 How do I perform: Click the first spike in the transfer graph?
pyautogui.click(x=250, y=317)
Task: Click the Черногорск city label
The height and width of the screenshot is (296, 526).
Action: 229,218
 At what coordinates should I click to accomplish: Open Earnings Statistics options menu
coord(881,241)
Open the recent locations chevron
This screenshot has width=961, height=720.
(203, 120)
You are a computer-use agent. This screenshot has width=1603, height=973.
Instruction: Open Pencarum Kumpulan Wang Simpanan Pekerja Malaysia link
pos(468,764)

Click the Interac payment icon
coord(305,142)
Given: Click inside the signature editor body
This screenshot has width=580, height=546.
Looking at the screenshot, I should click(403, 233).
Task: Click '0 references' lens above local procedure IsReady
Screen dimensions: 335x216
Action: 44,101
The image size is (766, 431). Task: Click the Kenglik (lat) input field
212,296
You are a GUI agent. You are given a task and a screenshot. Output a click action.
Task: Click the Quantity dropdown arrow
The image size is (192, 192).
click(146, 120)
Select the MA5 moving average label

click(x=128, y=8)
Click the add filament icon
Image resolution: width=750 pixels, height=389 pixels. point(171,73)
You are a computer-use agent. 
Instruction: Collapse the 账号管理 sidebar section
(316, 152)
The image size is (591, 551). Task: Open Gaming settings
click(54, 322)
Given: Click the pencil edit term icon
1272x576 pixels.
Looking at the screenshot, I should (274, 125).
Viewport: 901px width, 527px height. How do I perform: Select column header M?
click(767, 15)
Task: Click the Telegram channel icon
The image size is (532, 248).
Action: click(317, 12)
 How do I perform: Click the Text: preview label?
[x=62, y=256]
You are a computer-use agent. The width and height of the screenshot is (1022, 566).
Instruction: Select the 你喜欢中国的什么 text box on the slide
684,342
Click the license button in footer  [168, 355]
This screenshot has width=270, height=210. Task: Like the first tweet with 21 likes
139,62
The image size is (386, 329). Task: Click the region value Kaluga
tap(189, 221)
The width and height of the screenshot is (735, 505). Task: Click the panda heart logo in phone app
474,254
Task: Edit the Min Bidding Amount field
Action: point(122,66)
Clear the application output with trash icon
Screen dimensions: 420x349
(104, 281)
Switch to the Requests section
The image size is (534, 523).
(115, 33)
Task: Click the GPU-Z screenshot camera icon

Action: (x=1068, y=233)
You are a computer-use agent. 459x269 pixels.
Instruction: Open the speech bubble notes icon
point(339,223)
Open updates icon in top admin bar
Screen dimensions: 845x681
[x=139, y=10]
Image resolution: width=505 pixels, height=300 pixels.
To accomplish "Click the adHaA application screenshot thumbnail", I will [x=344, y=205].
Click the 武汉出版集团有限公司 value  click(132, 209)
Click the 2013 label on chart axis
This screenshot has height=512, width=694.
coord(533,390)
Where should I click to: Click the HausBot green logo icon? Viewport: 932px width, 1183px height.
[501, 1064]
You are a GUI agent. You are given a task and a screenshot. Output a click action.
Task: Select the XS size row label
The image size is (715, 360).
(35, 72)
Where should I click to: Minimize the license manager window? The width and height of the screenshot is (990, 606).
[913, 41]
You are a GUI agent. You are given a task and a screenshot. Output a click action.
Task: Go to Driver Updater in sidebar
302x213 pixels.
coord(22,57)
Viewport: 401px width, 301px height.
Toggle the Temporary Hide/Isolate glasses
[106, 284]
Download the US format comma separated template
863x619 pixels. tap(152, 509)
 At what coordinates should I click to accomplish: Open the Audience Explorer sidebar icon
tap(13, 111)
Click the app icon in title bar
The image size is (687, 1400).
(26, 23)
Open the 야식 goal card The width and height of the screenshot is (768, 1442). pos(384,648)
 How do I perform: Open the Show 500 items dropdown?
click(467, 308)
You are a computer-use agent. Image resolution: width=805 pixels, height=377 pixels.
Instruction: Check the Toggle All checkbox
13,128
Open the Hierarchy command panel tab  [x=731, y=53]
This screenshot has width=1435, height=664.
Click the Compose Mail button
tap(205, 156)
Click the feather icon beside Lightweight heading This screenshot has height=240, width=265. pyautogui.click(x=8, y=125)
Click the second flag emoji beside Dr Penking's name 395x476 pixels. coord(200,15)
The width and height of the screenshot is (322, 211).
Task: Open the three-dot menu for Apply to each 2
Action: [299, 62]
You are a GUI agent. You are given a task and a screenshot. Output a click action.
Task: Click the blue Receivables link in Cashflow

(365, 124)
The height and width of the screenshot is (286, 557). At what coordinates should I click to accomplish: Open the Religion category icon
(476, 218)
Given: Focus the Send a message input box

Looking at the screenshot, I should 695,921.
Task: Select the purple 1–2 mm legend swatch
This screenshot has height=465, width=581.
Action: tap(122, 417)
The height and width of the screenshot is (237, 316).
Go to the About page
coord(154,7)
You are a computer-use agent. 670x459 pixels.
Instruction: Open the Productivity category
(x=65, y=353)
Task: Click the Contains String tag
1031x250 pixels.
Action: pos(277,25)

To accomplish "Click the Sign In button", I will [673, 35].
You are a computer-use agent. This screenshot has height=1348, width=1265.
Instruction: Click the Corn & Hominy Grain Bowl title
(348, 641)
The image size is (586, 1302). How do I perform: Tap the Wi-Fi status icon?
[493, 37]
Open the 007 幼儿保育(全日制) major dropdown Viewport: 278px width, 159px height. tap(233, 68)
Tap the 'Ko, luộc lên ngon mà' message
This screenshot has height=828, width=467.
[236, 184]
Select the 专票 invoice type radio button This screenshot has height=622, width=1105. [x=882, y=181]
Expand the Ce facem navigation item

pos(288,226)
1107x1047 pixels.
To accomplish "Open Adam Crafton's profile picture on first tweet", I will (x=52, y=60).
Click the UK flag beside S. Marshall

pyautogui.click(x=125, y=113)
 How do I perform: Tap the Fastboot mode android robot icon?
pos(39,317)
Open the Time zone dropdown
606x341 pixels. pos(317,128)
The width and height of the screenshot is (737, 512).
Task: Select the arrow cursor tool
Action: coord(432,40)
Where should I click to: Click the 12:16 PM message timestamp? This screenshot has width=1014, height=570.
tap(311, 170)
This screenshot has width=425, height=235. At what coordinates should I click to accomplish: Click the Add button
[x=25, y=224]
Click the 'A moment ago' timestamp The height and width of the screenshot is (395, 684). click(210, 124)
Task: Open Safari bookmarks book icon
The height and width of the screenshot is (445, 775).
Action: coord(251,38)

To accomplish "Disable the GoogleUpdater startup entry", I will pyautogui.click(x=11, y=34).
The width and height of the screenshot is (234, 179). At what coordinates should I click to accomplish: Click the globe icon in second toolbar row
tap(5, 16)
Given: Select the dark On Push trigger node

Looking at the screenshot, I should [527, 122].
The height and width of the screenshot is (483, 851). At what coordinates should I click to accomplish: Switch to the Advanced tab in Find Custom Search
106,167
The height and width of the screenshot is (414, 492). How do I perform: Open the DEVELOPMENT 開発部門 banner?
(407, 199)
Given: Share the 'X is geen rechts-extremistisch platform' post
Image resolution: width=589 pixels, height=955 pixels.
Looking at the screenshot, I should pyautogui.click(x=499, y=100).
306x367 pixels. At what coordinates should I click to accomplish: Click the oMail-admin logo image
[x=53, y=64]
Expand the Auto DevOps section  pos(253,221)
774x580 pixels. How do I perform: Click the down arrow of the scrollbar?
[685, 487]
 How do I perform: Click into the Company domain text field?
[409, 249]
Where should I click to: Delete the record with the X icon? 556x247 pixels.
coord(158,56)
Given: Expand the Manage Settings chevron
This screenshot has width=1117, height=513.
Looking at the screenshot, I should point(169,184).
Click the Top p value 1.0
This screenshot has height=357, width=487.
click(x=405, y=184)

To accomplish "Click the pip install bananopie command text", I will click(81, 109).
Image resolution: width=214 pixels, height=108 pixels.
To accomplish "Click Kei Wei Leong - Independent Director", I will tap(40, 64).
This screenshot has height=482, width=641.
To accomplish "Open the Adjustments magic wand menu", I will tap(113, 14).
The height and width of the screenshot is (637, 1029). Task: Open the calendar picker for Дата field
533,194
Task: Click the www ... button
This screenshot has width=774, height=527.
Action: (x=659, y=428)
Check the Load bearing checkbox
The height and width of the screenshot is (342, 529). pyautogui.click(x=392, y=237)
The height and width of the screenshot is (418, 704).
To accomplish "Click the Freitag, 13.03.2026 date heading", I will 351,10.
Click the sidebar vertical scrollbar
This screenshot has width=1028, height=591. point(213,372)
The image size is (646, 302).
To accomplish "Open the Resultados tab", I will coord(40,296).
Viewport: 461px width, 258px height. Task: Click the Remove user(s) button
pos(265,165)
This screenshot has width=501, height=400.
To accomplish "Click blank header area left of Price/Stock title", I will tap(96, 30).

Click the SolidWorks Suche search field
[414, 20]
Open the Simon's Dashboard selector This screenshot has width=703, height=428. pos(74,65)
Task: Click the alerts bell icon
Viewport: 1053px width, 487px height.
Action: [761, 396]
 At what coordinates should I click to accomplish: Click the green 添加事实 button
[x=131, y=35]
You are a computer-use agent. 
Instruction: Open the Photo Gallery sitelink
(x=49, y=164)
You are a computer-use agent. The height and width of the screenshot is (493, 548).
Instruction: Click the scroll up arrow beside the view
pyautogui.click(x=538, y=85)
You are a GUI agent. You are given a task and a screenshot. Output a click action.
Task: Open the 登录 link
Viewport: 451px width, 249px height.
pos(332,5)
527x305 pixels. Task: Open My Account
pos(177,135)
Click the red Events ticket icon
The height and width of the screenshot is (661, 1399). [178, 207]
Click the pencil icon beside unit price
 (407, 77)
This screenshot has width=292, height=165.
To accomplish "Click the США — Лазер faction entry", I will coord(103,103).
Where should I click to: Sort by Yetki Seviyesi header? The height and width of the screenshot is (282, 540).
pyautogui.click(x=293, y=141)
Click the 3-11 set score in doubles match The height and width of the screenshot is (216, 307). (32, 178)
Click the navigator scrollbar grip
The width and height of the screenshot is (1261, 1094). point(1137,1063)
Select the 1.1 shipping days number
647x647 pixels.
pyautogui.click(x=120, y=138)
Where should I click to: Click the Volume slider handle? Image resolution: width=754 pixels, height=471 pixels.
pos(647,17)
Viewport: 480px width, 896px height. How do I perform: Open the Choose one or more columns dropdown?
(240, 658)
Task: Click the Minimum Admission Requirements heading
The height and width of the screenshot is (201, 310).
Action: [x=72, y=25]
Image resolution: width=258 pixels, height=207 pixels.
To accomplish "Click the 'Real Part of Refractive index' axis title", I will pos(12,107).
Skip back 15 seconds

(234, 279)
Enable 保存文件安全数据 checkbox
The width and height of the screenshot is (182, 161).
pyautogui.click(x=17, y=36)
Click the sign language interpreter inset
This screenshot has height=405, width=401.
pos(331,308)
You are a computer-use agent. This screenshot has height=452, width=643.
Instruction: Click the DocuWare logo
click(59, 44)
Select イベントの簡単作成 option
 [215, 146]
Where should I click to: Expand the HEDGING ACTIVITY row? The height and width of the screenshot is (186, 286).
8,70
_____
WHAT YOU ARE ASKED TO DO:
Give back the records above exactly, limited to the lines between the one holding "Click the 武汉出版集团有限公司" and the one holding "Click the feather", inclusive.

RESPONSE FOR THIS EXERCISE:
Click the 武汉出版集团有限公司 value  click(132, 209)
Click the 2013 label on chart axis
This screenshot has height=512, width=694.
coord(533,390)
Where should I click to: Click the HausBot green logo icon? Viewport: 932px width, 1183px height.
[501, 1064]
You are a GUI agent. You are given a task and a screenshot. Output a click action.
Task: Select the XS size row label
The image size is (715, 360).
(35, 72)
Where should I click to: Minimize the license manager window? The width and height of the screenshot is (990, 606).
[913, 41]
You are a GUI agent. You are given a task and a screenshot. Output a click action.
Task: Go to Driver Updater in sidebar
302x213 pixels.
coord(22,57)
Viewport: 401px width, 301px height.
Toggle the Temporary Hide/Isolate glasses
[106, 284]
Download the US format comma separated template
863x619 pixels. tap(152, 509)
 At what coordinates should I click to accomplish: Open the Audience Explorer sidebar icon
tap(13, 111)
Click the app icon in title bar
The image size is (687, 1400).
(26, 23)
Open the 야식 goal card The width and height of the screenshot is (768, 1442). pos(384,648)
 How do I perform: Open the Show 500 items dropdown?
click(467, 308)
You are a computer-use agent. Image resolution: width=805 pixels, height=377 pixels.
Instruction: Check the Toggle All checkbox
13,128
Open the Hierarchy command panel tab  [x=731, y=53]
This screenshot has width=1435, height=664.
Click the Compose Mail button
tap(205, 156)
Click the feather icon beside Lightweight heading This screenshot has height=240, width=265. pyautogui.click(x=8, y=125)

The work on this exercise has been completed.